(Records of locating words and elements)

***

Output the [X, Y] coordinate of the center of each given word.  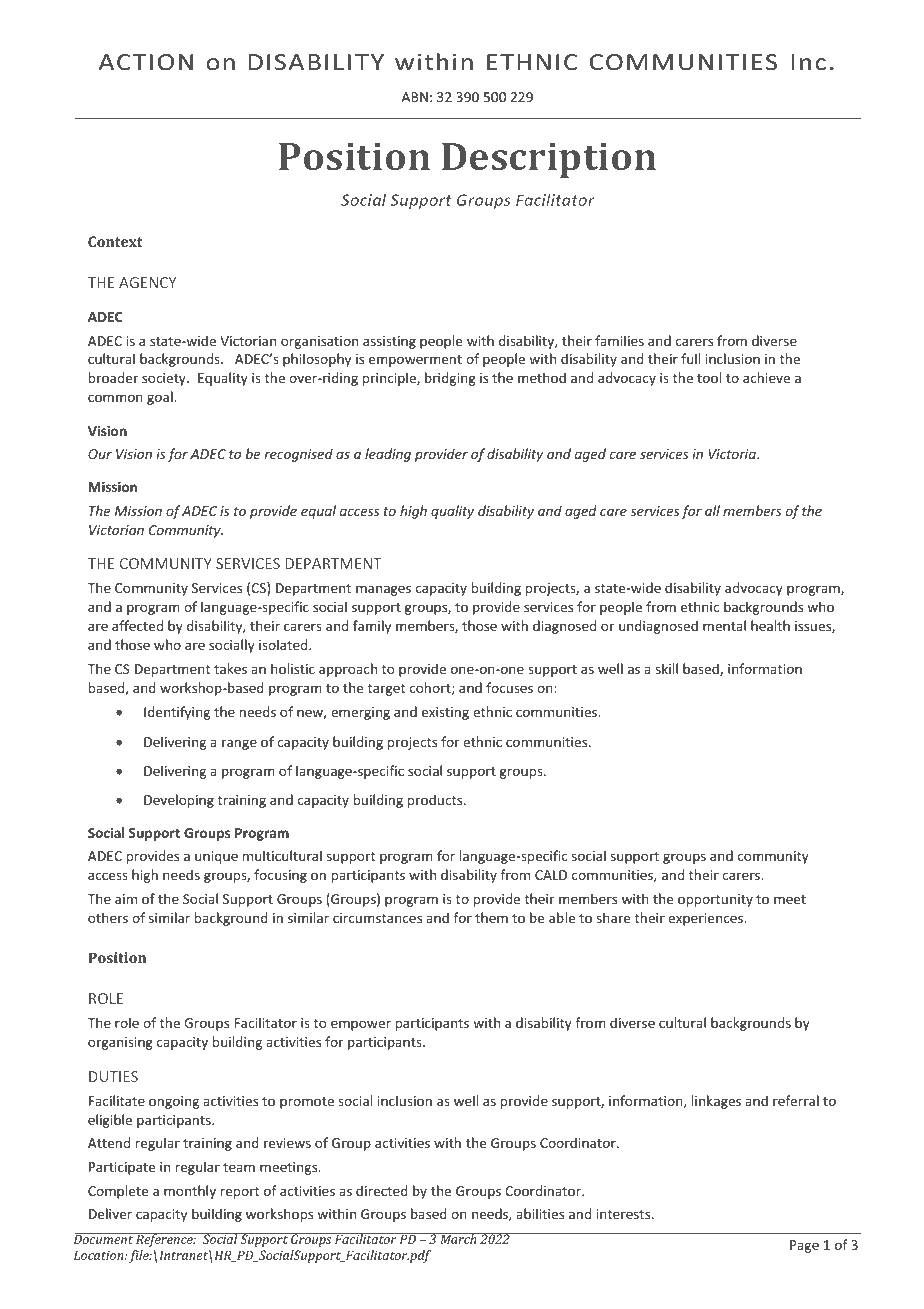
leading [388, 455]
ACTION [146, 62]
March [458, 1238]
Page [804, 1246]
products [436, 801]
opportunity [715, 900]
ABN [415, 97]
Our [100, 454]
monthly [190, 1192]
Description [549, 160]
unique [216, 857]
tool [709, 377]
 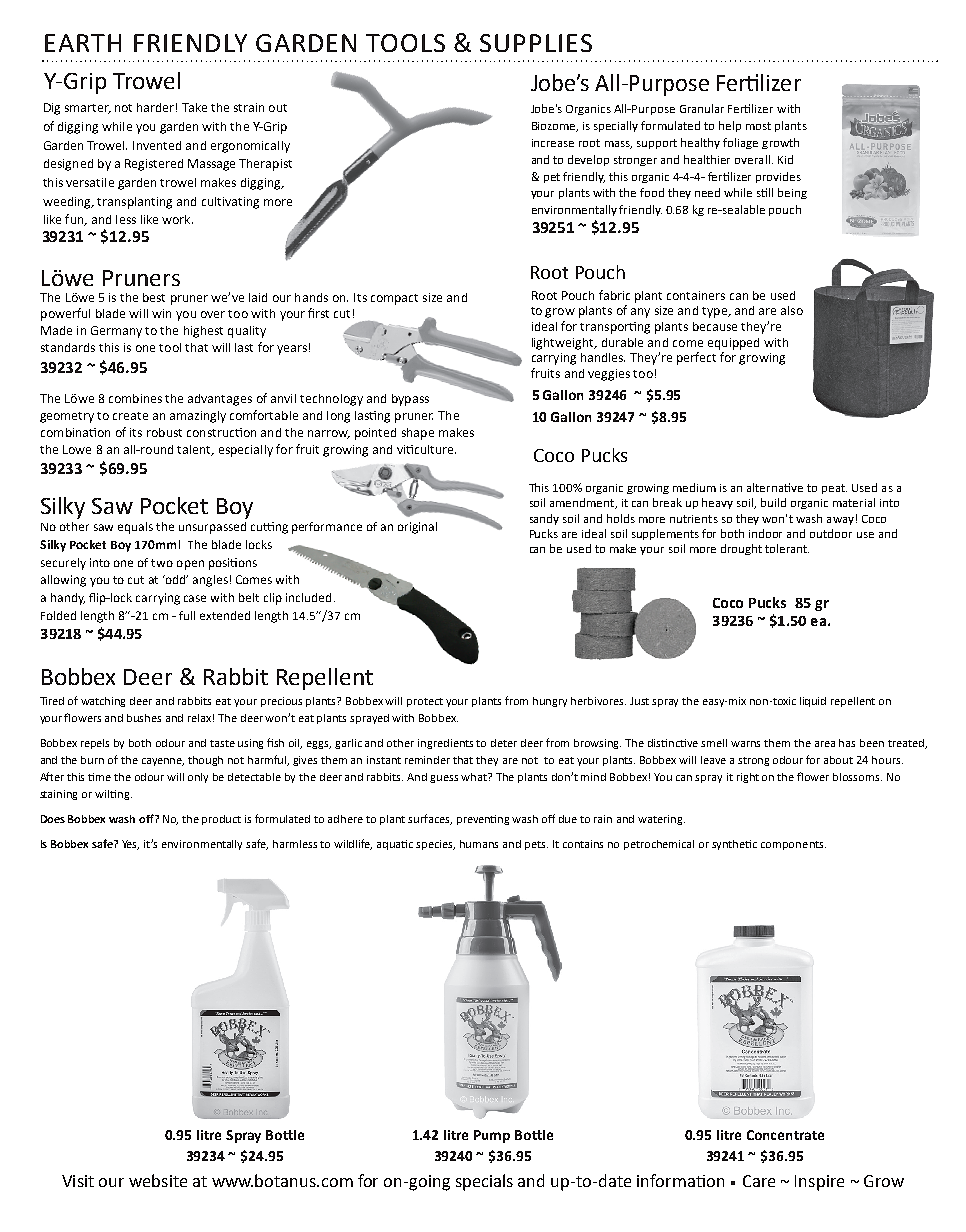 What do you see at coordinates (444, 779) in the image?
I see `guess` at bounding box center [444, 779].
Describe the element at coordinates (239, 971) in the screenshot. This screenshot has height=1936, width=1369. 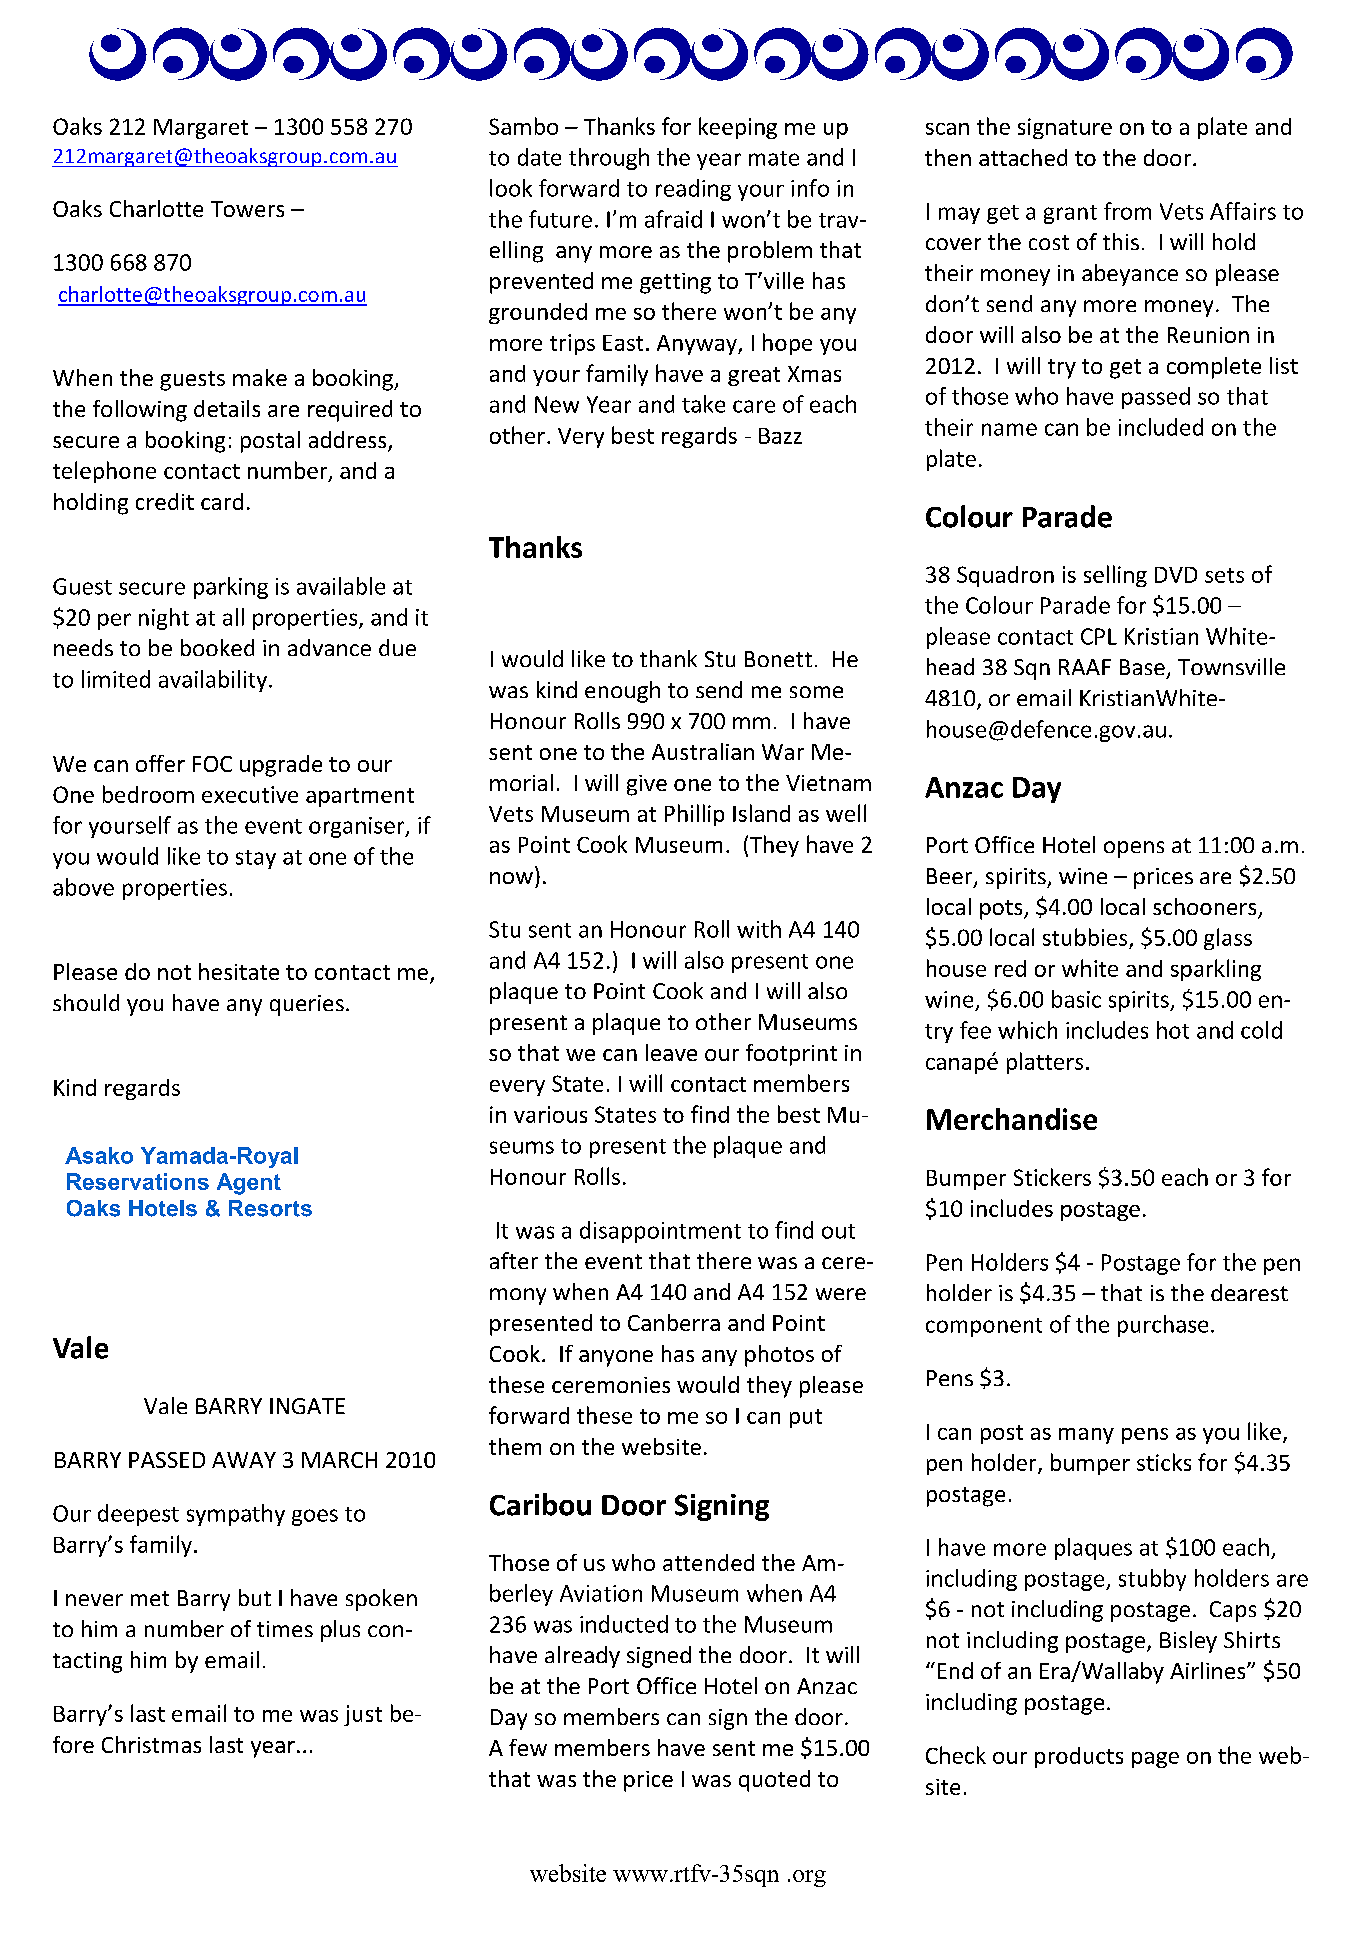
I see `hesitate` at that location.
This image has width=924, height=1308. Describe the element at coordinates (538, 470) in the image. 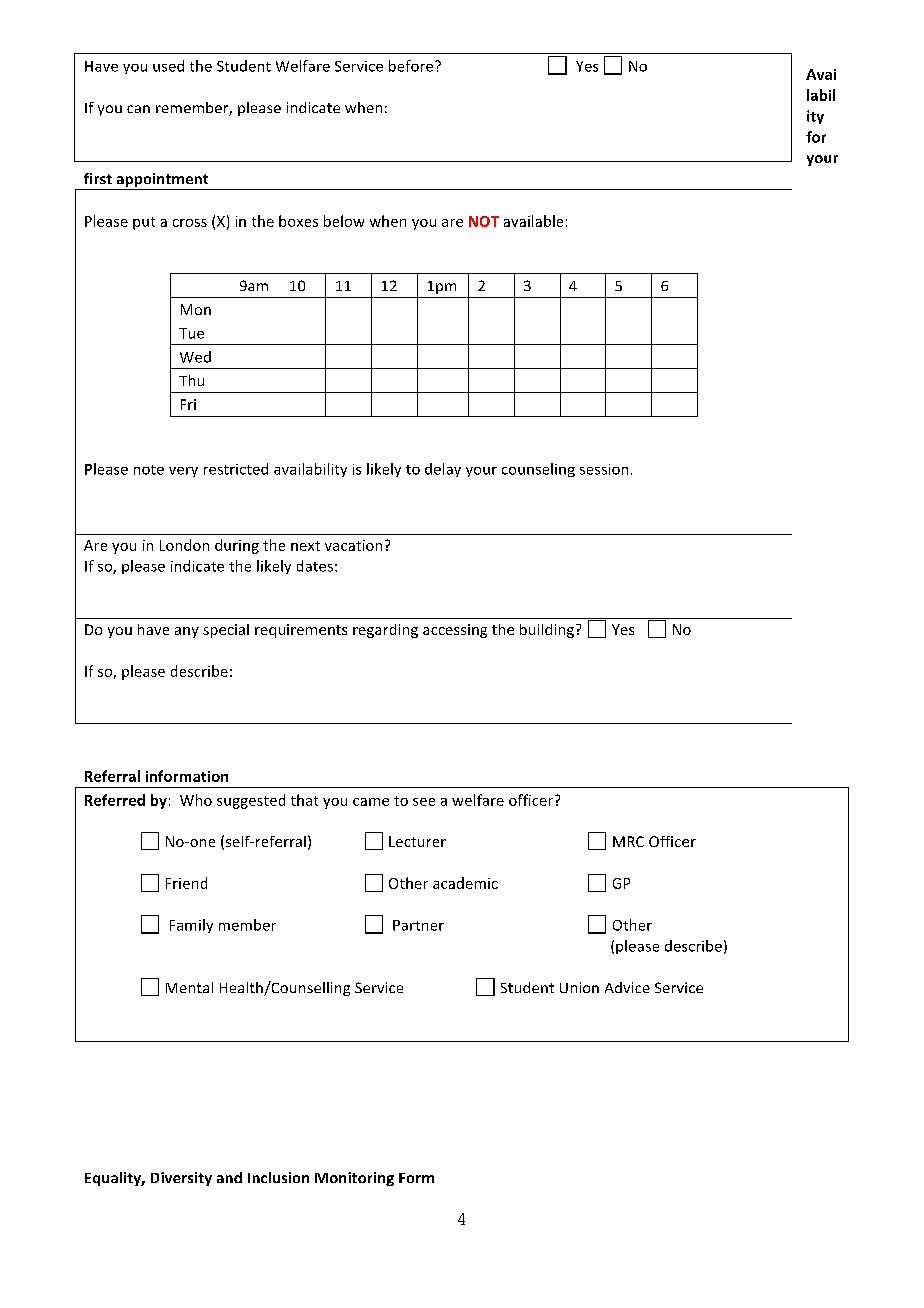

***

* _Goal_
Copy out the lines of the records above from the one containing "tool [709, 377]" through the end, both included, leaving out the pictures.

* _Response below_
tool [709, 377]
  What do you see at coordinates (444, 779) in the image?
I see `guess` at bounding box center [444, 779].
Describe the element at coordinates (239, 971) in the screenshot. This screenshot has height=1936, width=1369. 
I see `hesitate` at that location.
This image has width=924, height=1308. Describe the element at coordinates (538, 470) in the image. 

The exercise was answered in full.